Scott N. Heidepriem of Johnson, Heidepriem, Miner & Marlow, Sioux Falls, for defendants.
MILLER, Chief Justice.
¶1 Plaintiffs John McIntyre (No. 19898) and Douglas Kazmerzak (No. 19899) filed separate petitions for writs of certiorari seeking our review of the recounts in their respective state legislative elections. We issued a writ of certiorari in each case limited to review of the recount proceedings pursuant to SDCL ch 12-21. Defendants Hal G. Wick (No. 19898) and Arthur F. Fryslie (No. 19899) have asked us to dismiss each action and quash each writ, asserting that the South Dakota House of Representatives has the exclusive jurisdiction to judge the election returns and qualifications of its members. For the reasons set forth in this opinion, we conclude that while the legislature has the exclusive authority to finally determine who will be seated in a legislative election contest proceeding, this Court has the jurisdiction to review irregularities and errors in the tabulation of votes in any recount proceeding.
# 19898 McIntyre v. Wick
¶2 In the 1996 general election in Legislative District 12, there were four candidates for two seats in the South Dakota House of Representatives: Democrats John R. McIntyre and Dick Casey; and, Republicans Hal Wick and Judy Rost. The vote tally of the election was:
McIntyre 4195 votes 24.73% Casey 3889 votes 22.93% Wick 4191 votes 24.71% Rost 4687 votes 27.63% ----- 16962
¶3 McIntyre was initially declared to have been elected by a four-vote margin.

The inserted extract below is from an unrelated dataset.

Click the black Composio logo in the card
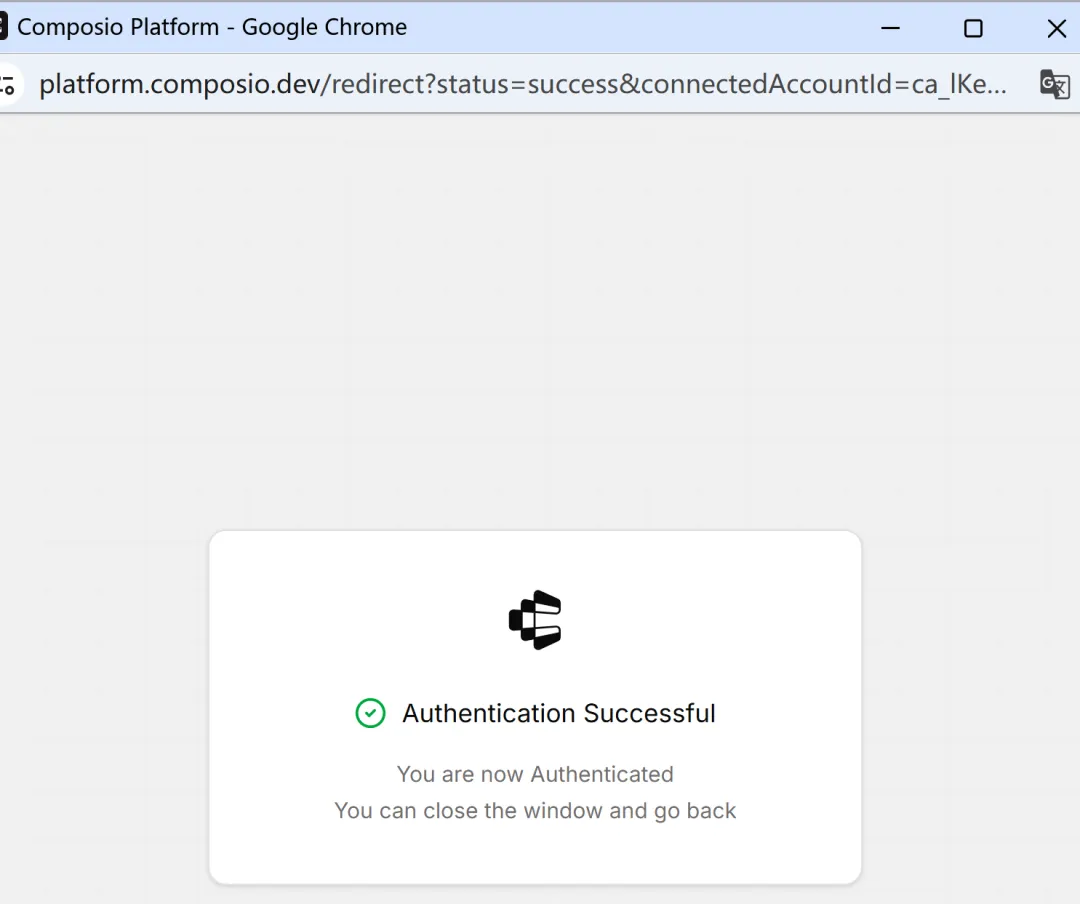This screenshot has height=904, width=1080. point(535,620)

Wick petitioned for a recount in accordance with SDCL 12-21-12. The recount was conducted in the presence of representatives for both candidates. The results were certified on December 4, 1996, and showed that Wick had been elected by one vote.
McIntyre 4191 votes 24.71% Casey 3891 votes 22.94% Wick 4192 votes 24.71% Rost 4689 votes 27.64% ----- 16963
¶4 McIntyre delivered timely written notice to Wick of his intention to initiate a legislative contest pursuant to SDCL 12-22-26. Pursuant to SDCL 12-21-47, McIntyre also petitioned this Court for a writ of certiorari to review the recount. This Court issued the writ based upon SDCL 12-21-50. McIntyre disputes Exhibits 37, 32, 33 and 4 while Wick disputes Exhibit 22. (See Exhibits attached to this opinion.)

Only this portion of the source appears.